Я усмехнулся: как же быстро распространяются слухи. Видимо, товарищи Добрынина не стали отпираться и рассказали все как было.
— Теперь ему точно конец, — добавил третий. — Добрынины этого не простят.
— Да кому там прощать? От семьи остались брат да сестра, — возразил кто-то и в голосе явно слышалось презрение. — Говорят даже дружинники ушли. Не признали младшего князем.
— Вы совершили доблестный поступок, Никита. — мигом прервал шепотки ректор.
Я протянул руку, помогая блондинке встать с пола.
— Спасибо, — глядя себе под ноги, смущенно пробормотала она.
— Можно проводить ее в лекарский блок? — уточнил я, глядя в сторону трибуны. Сидеть в аудитории и быть объектом обсуждений, слухов и домыслов, мне не хотелось.
— Разумеется, — кивнул ректор.
Мы направились к выходу. И уже у самой двери, я почувствовал одобрительный взгляд. Обернулся. Сидевшая на последнем ряду Муромцева улыбнулась мне и показала отставленный большой палец.
А затем, мы вышли из аудитории.
* * *
Анастасия буравила спину брата полным ненависти взглядом:
— Тебе конец, Святогоров, — едва слышно процедила она, пытаясь вытащить из волос прилипшую конфету. — Тебе! Конец!
* * *
— Еще раз спасибо, — поблагодарила меня блондинка, когда мы вышли из аудитории. — Когда я волнуюсь, то могу вести себя… не совсем правильно. Иногда маман говорит, что я позор семьи.
Мы шли по пустому коридору в сторону медблока. Где располагается комната лекаря, мы узнали из интерактивной эвакуационной карты, которая висела на стене.

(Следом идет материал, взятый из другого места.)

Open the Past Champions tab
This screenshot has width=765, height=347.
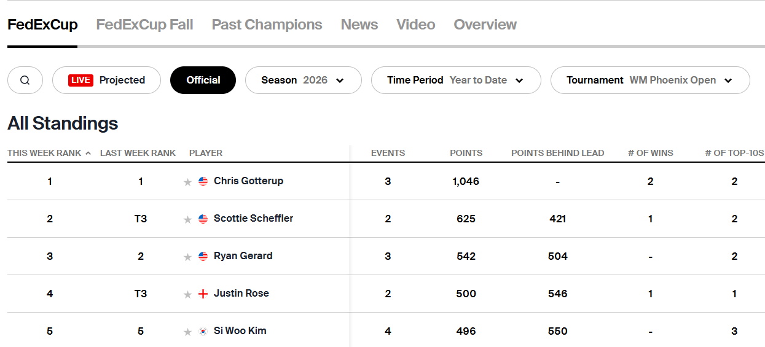pos(267,25)
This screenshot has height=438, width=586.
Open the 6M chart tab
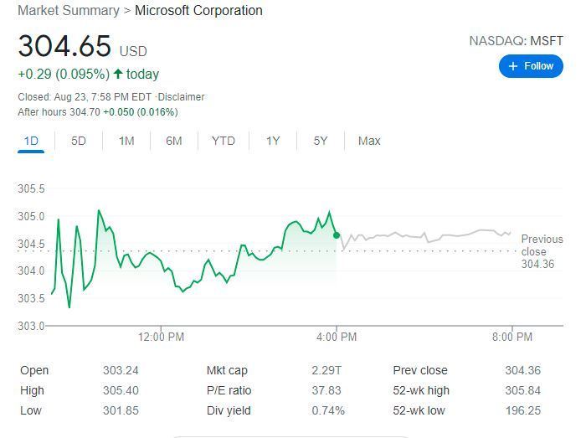[173, 141]
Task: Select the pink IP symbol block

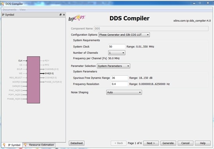Action: (33, 80)
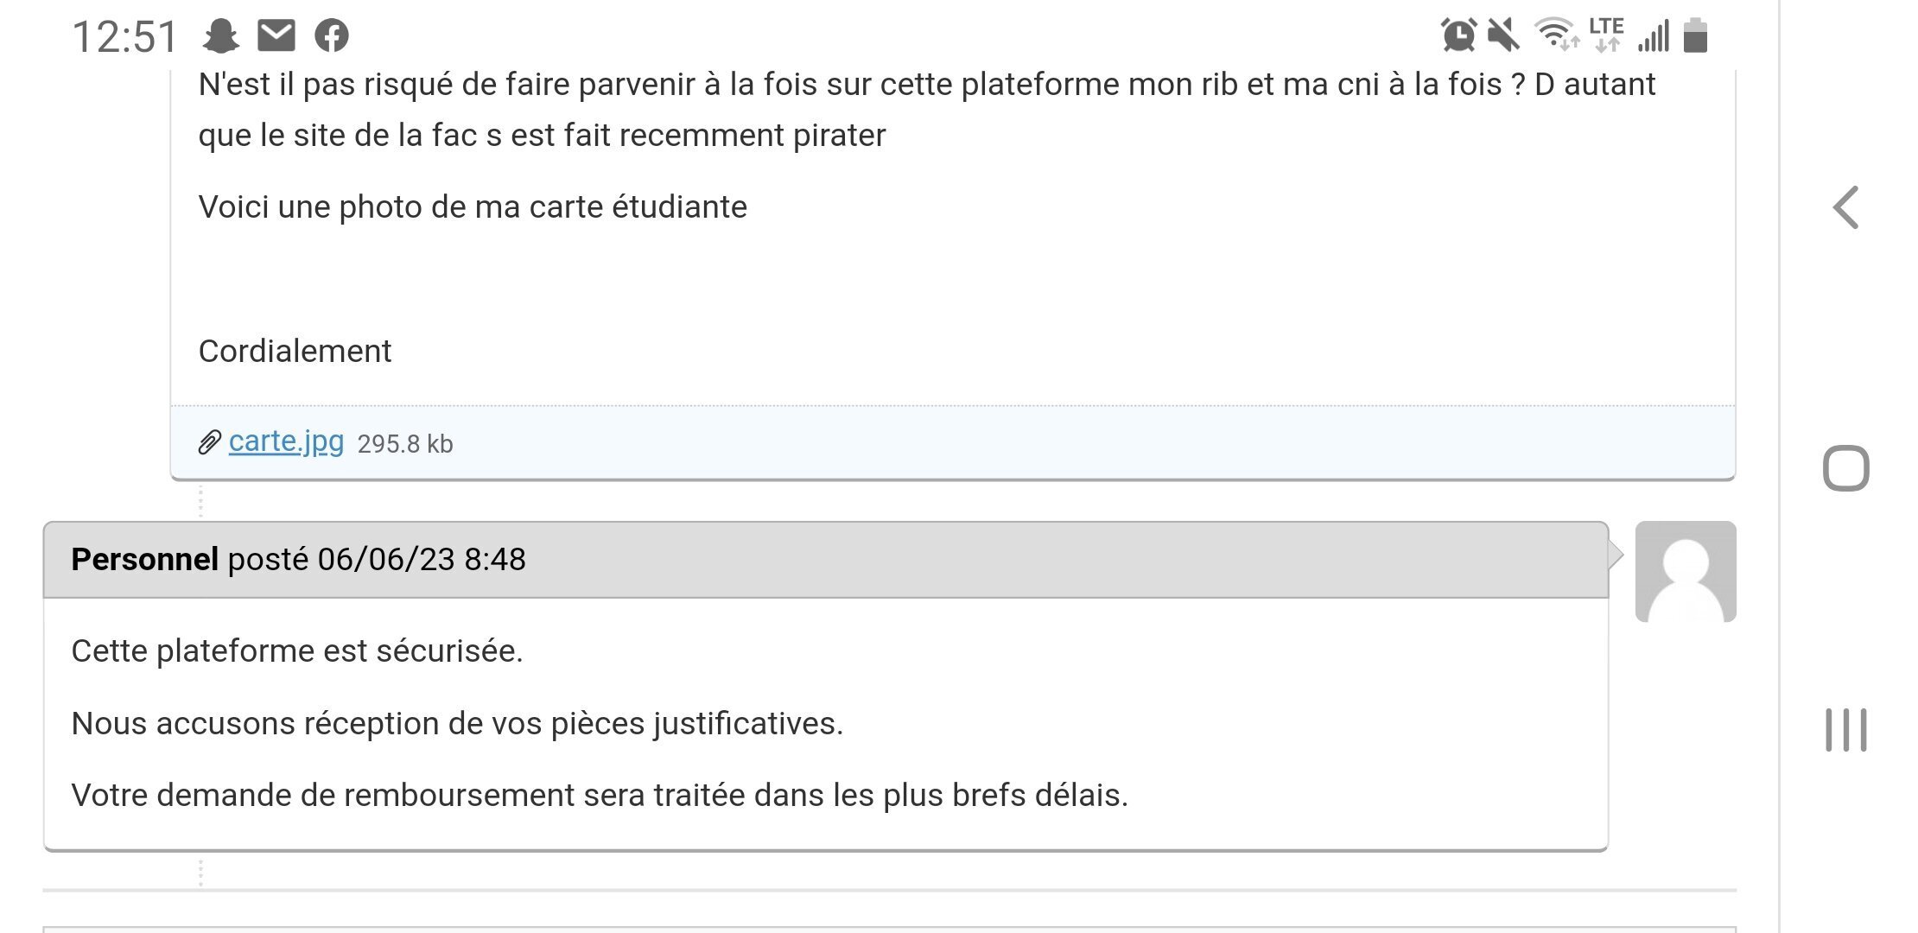This screenshot has height=933, width=1918.
Task: Open the Facebook notification icon
Action: click(x=333, y=35)
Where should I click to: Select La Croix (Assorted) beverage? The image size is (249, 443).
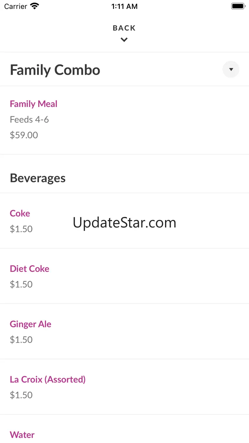tap(48, 379)
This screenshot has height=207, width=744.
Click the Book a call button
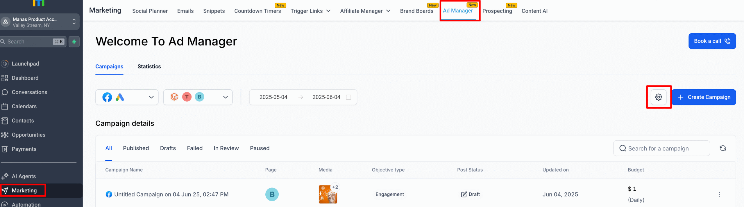tap(712, 41)
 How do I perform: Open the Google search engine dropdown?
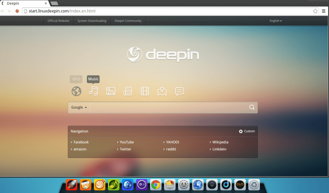(79, 107)
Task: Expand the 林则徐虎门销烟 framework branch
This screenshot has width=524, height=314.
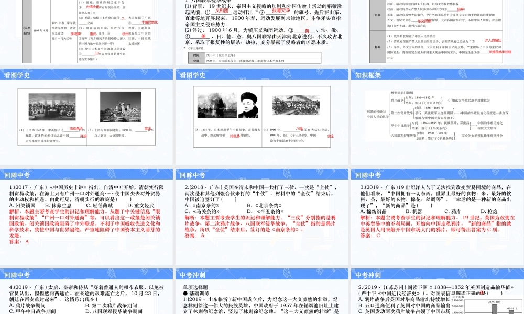Action: coord(402,92)
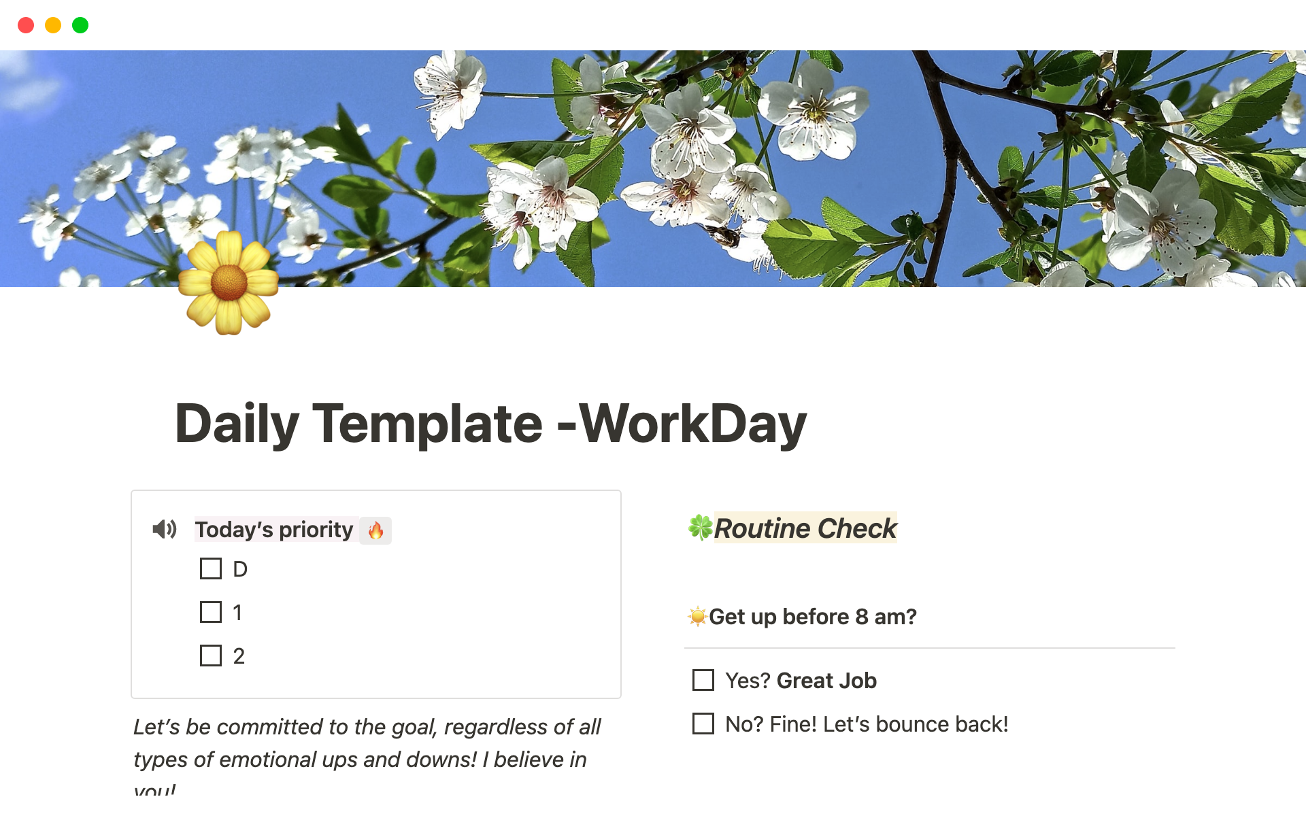Expand the Today's priority card panel
The width and height of the screenshot is (1306, 816).
[165, 529]
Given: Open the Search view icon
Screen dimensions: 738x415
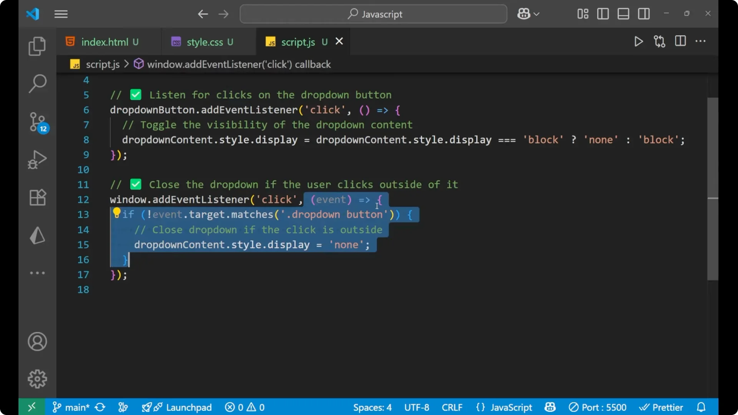Looking at the screenshot, I should tap(37, 83).
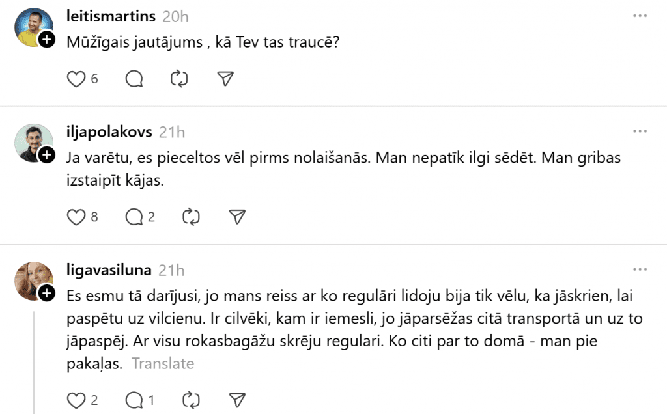667x414 pixels.
Task: Reply to the leitismartins post
Action: [134, 79]

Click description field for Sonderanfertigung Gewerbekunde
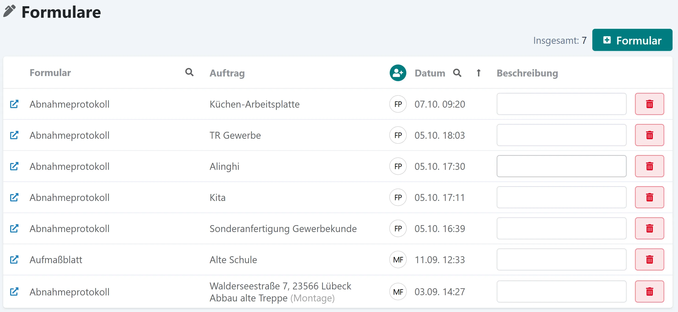coord(561,228)
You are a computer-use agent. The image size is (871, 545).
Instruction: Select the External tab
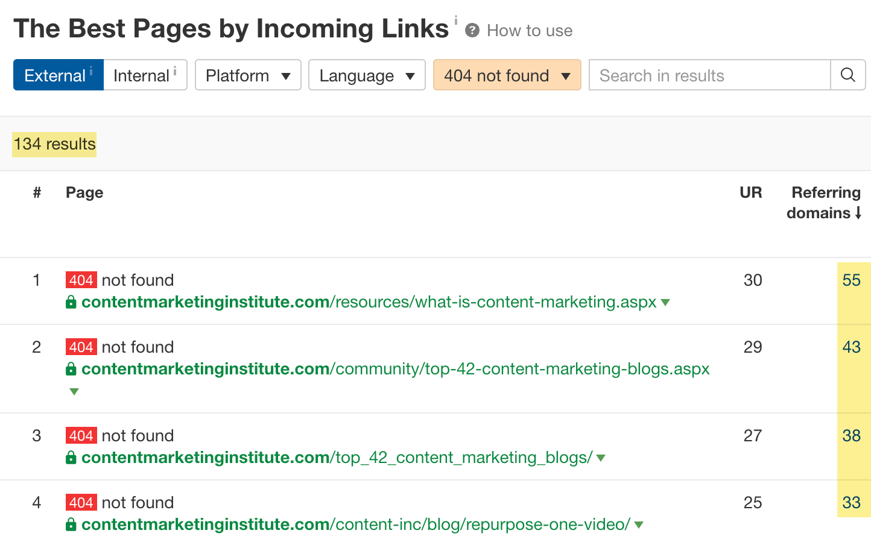coord(56,75)
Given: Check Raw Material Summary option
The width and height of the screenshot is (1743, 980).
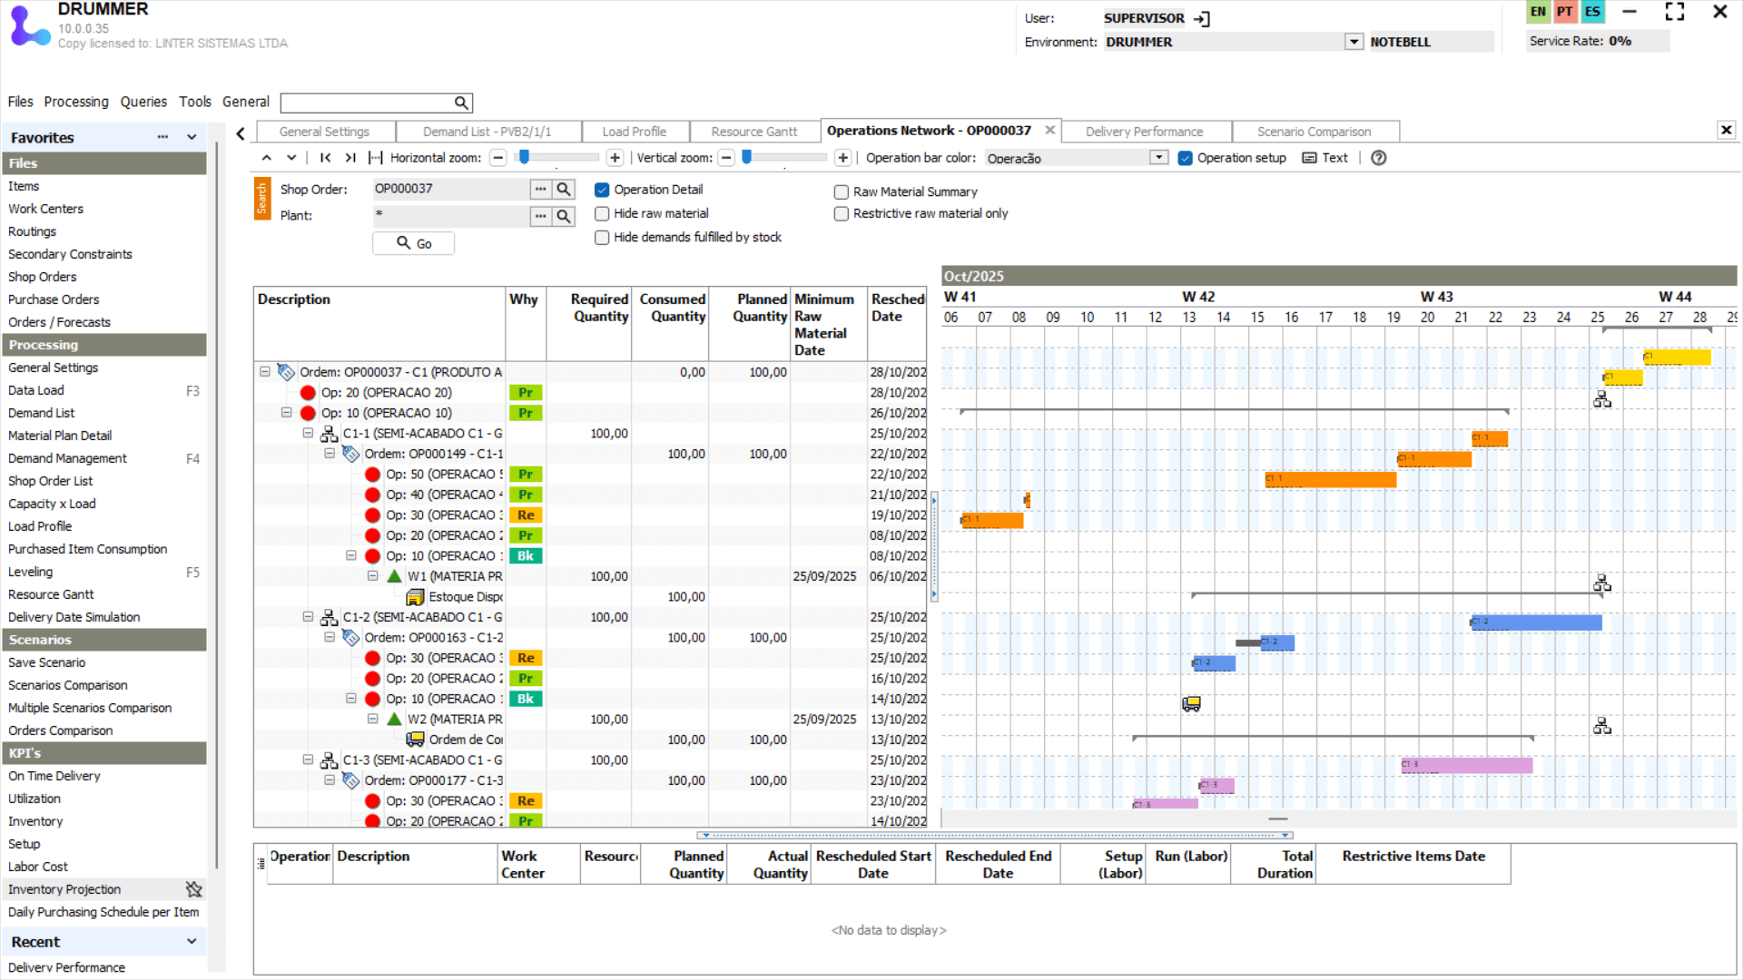Looking at the screenshot, I should tap(842, 192).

Карта же заботливо проложила нам маршрут, и на полу появилась дорожка, указывающая, в какую сторону нам следует идти. И мы направились в нужном направлении.
— Мне тоже такое говорят, — ответил я.
Девушка обернулась ко мне, удивленно подняла брови:
— Почему?
Я только усмехнулся:
— Потому что бастард.
— А, предрассудки по поводу чистоты крови, — добродушно заметила блондинка.
— Угу.
Повисло неловкое молчание:
— Кстати, меня зовут Лада, — начала моя спутница, пытаясь сменить тему разговора. — Иванова.
— Старая семья?
— Ага, — кивнула она. — Предок был одним из отцов-основателей
— Никита Святогоров.
— Белый цвет Силы, — протянул блондинка. — Редкость в наше время. Даже завидую немного. У меня обычный, синий.
— Зато имя редкое, — улыбнувшись, возразил я.
— Да. Меня назвали в честь прапрабабушки. Ну, не совсем прабабушки. Я не знаю, сколько пра.
— Дальнего предка, — улыбнувшись, поправил я ее.
Девушка казалась мне бесхитростной. И в этом была своеобразная милота.
— И на каком факультете ты учишься? — уточнил я.
— Архитектурный, — вздохнула Лада. — Отец хотел, чтобы я поступила на факультет храмовников, чтобы продолжить династию. Но меня не взяли. Сказали, что отбор уже закончился.